## To do
Could you rewrite the material between the line holding "Screen dimensions: 750x1094" and the line holding "Action: click(x=707, y=672)", inclusive, with "green" replaced by "orange" and nothing else changed, leaving the pictures out?

## Extracted information
######

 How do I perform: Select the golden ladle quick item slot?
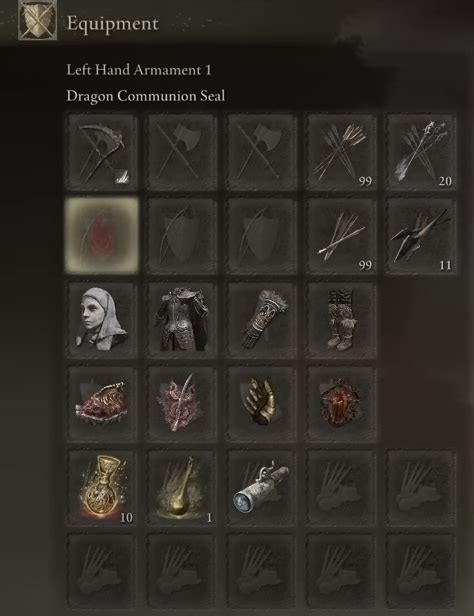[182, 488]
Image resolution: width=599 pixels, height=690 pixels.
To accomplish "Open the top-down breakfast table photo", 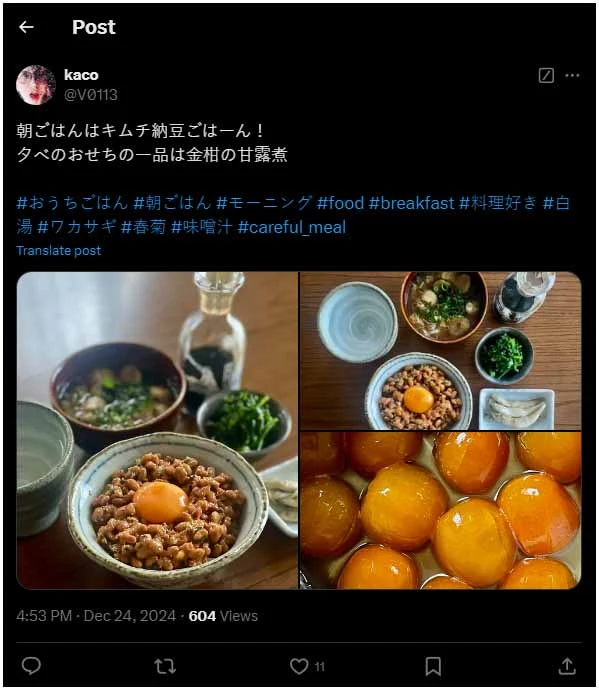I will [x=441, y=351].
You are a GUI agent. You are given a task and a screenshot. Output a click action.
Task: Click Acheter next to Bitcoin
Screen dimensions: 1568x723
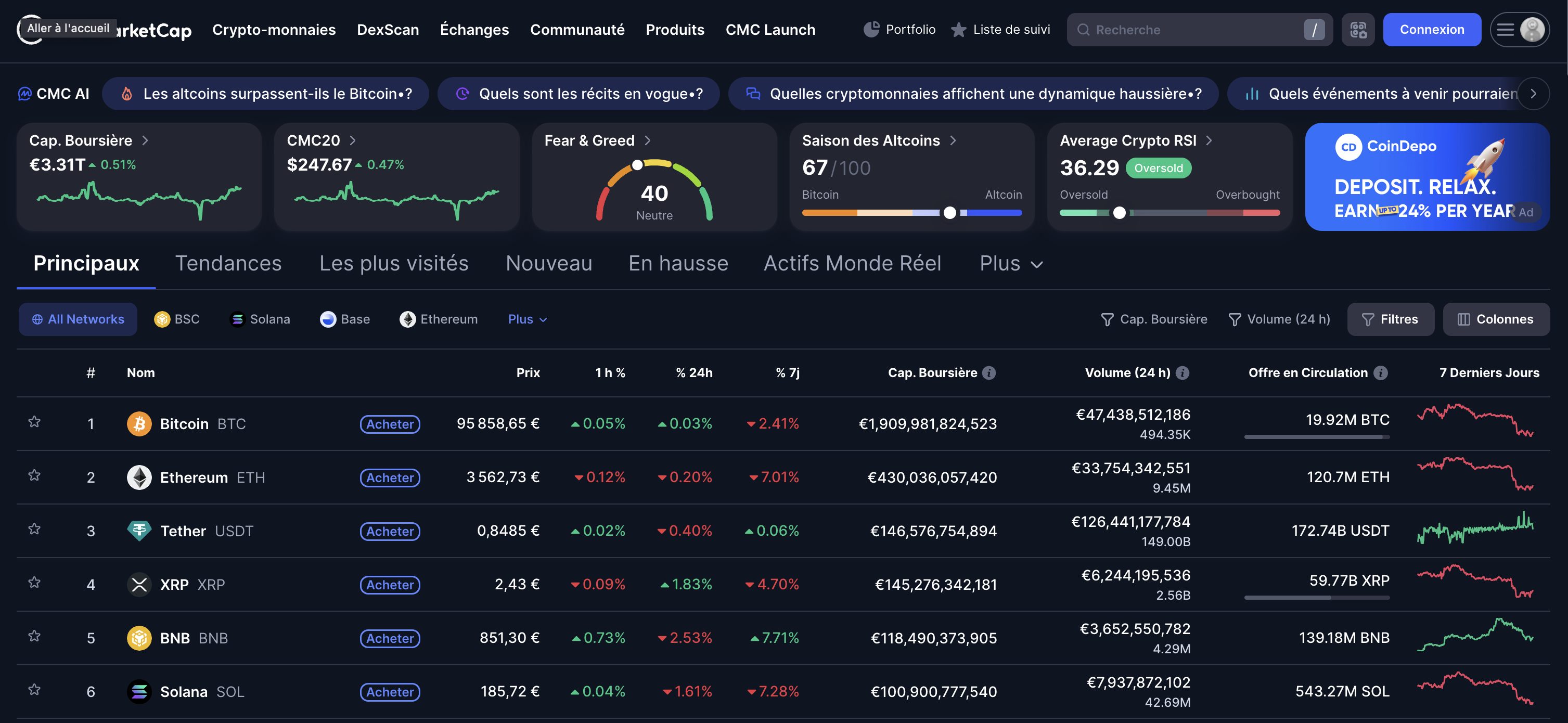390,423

######

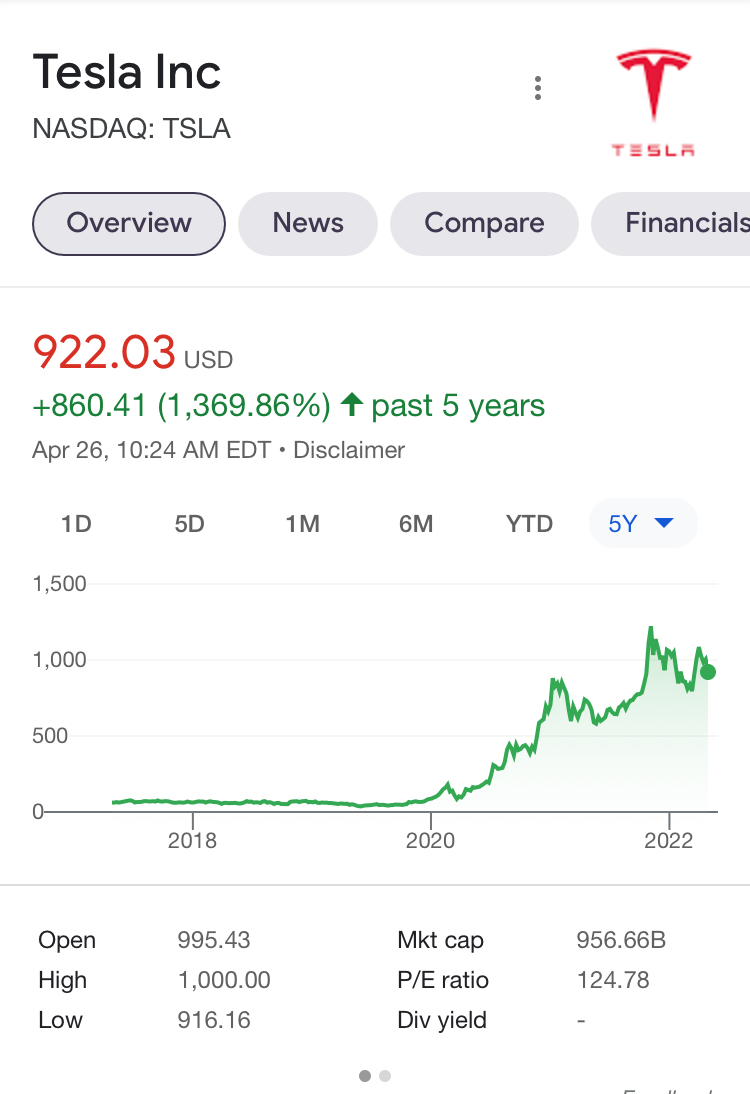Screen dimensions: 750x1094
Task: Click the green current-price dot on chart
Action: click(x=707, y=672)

######

## Written solution
Screen dimensions: 750x1094
Task: Click the orange current-price dot on chart
Action: click(x=707, y=672)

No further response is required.